Mr Omtzigt proposed "the legislative bodies of those (Council of Europe) member States whose criminal law still includes broad abuse-of-office provisions to consider abolishing or redrafting such provisions, with a view to limiting their scope in line with the recommendations of the Venice Commission."

He cited the example of the criminal cases brought in Ukraine against former Prime Minister Yulia Tymoshenko and former Interior Minister Yuri Lutsenko as unjustified prosecution of politicians.

Tymoshenko is currently serving a seven-year sentence in a penal colony in Kharkov for abuse of power when she signed a gas deal with Russia in 2009. Since May 2012, she has been undergoing treatment at a hospital in Kharkov. 

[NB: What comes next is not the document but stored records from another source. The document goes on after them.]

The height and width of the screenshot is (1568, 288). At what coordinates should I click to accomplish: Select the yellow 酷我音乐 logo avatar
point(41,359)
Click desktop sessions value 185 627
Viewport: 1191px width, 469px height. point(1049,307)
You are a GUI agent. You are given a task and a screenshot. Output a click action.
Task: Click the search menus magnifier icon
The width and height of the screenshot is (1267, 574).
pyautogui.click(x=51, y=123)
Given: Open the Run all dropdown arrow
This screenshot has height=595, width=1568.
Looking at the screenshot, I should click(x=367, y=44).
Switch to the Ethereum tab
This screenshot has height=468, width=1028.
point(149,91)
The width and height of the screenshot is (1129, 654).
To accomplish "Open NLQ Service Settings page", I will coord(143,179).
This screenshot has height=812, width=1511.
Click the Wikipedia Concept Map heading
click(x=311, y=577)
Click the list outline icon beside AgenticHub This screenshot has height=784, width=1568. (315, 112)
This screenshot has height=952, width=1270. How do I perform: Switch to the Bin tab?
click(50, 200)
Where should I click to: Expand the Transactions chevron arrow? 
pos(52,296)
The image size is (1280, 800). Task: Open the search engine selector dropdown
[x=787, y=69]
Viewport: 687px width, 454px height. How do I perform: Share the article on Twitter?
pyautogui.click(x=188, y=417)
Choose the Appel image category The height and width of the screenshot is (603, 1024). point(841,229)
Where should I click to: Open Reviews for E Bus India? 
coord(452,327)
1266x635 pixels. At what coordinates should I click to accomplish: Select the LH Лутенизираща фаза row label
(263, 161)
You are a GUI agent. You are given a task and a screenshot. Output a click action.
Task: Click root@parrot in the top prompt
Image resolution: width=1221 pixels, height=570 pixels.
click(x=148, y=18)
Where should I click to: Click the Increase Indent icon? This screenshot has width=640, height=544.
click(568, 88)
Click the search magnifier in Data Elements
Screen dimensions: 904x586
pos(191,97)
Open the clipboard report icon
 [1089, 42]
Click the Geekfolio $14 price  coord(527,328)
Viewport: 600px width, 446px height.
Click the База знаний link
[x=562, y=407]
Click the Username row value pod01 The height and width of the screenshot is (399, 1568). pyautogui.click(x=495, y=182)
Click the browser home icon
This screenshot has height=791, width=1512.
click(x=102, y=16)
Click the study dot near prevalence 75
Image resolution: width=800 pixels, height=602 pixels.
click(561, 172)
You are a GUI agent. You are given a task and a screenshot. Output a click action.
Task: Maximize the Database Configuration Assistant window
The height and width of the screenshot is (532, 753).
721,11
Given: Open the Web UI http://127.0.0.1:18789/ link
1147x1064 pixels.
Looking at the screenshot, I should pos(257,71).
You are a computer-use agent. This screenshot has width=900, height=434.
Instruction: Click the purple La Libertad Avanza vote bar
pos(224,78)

In August 2012, the Pechersky District Court in Kiev sentenced Lutsenko to two years of custodial restraint for dereliction of duty during the investigation of the alleged poisoning of presidential candidate Viktor Yushchenko in 2004.

On April 3, 2013, the High Specialized Court upheld the first four-year sentence handed down to Lutsenko on charges of abuse of office, according to which he was to remain in prison until late 2014. However, President Yanukovych pardoned the former minister on April 7 and he was released the same day.

Mr Omtzigt reiterated the Assembly's opinion that Ukraine's "criminal justice system is abused for the persecution of political opponents. It considers that in both these cases the principles on the separation of political and criminal responsibility have been violated."

He also repeated the Assembly's call to the Ukrainian authorities "to take specific measures to ensure the effective independence of the judiciary, in particular by implementing the recommendations of the Venice Commission in this respect and by speedily and comprehensively executing the relevant judgments of the European Court of Human Rights."